Comments by central bankers were moving markets on Monday.
ECB President Mario Draghi and his US counterpart Janet Yellen both spoke at their annual gathering at Jackson Hole in the United States.
As a result of Draghi’s speech the euro to fell to its lowest against the dollar in nearly one year and eurozone shares and government bonds rowse.
Draghi said the ECB was ready to use all the tools at its disposal to lift eurozone inflation if it continued to drop.
That immediately had investors thinking of money printing – quantitative easing (QE) to give it its technical name – to stimulate the economy, avoid deflation and stop the eurozone falling into the kind of long-term economic stagnation that Japan has suffered.
But Draghi seems still to be in wait-and-see mode, pointing out that most of the factors that have pulled down prices appear to be temporary.
Before embarking on QE, the ECB wants to assess the effectiveness of its new targeted loans to commercial banks which are intended to get them lending more to businesses and individuals.
Eurozone consumer prices grew 0.4 percent in July and are expected to post 0.3 percent growth in August. The ECB’s target is just below 2.0 percent.
Growth not austerity
Analysts have commented that Draghi’s landmark speech on Friday did mark a major shift in ECB policy away from a focus on austerity towards reviving growth.
He said it would be “helpful for the overall stance of policy” if fiscal policy could play a greater role alongside the ECB’s monetary policy, adding “and I believe there is scope for this”.
Up till now the ECB has supported the German-style fiscal austerity that has been in place since the outbreak of the eurozone crisis. Draghi now seems to be positioning himself closer to France and Italy’s call for fiscal stimulus.
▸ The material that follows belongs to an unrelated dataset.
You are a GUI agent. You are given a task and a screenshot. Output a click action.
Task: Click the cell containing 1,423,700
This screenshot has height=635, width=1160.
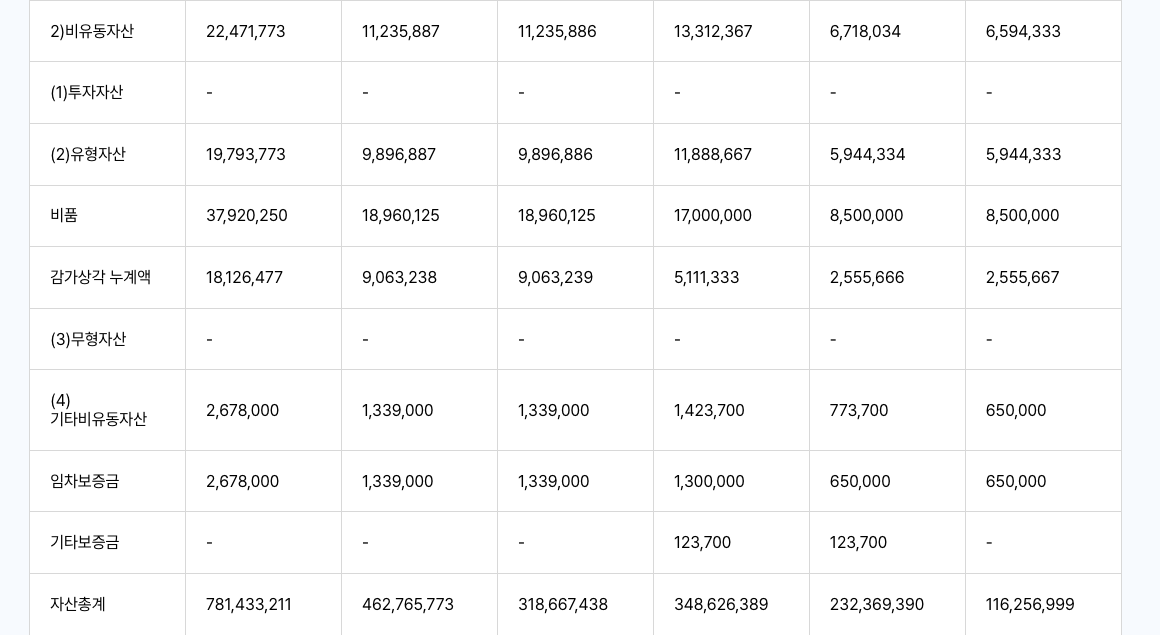709,411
“It’s an enormous change,” said ING economist Carsten Brzeski.
“It is admitting that the recovery might not come, that the eurozone’s problems go beyond structural reforms and austerity measures. It might be a U-turn for how the ECB looks at fiscal policy but not so much for how it looks at monetary policy.”
The Federal Reserve should move cautiously in deciding when to raise interest rates given the US labour market remains bruised from the Great Recession, Fed Chair Janet Yellen said in her keynote speech at the Fed’s annual central bank conference.
She was speaking amid calls from policy hawks for a near-term interest rate hike.
Yellen laid out in detail why she feels the unemployment rate alone is inadequate to evaluate the strength of the jobs market and why the central bank needs to step gingerly.
Yellen stood by her view that significant slack remains in the US economy, even as she nodded to the counter-arguments of some of her colleagues who feel labour markets are tighter than she believes and inflation a risk.
“There is no simple recipe for appropriate policy,” she said, arguing for a “pragmatic” approach that focuses on incoming data without committing to a preset policy path.
Ahead of her comments, a number of top Fed officials have been pressing their case for an early hike in benchmark rates, which the US central bank has held near zero since December 2008.
Determining the degree of labour market slack has become the central debate at the Fed. Yellen wants to be sure employment has recovered as fully as possible before raising rates.
In contrast, the inflation “hawks” worry that more months of near-zero rates will cause inflation or possible asset bubbles.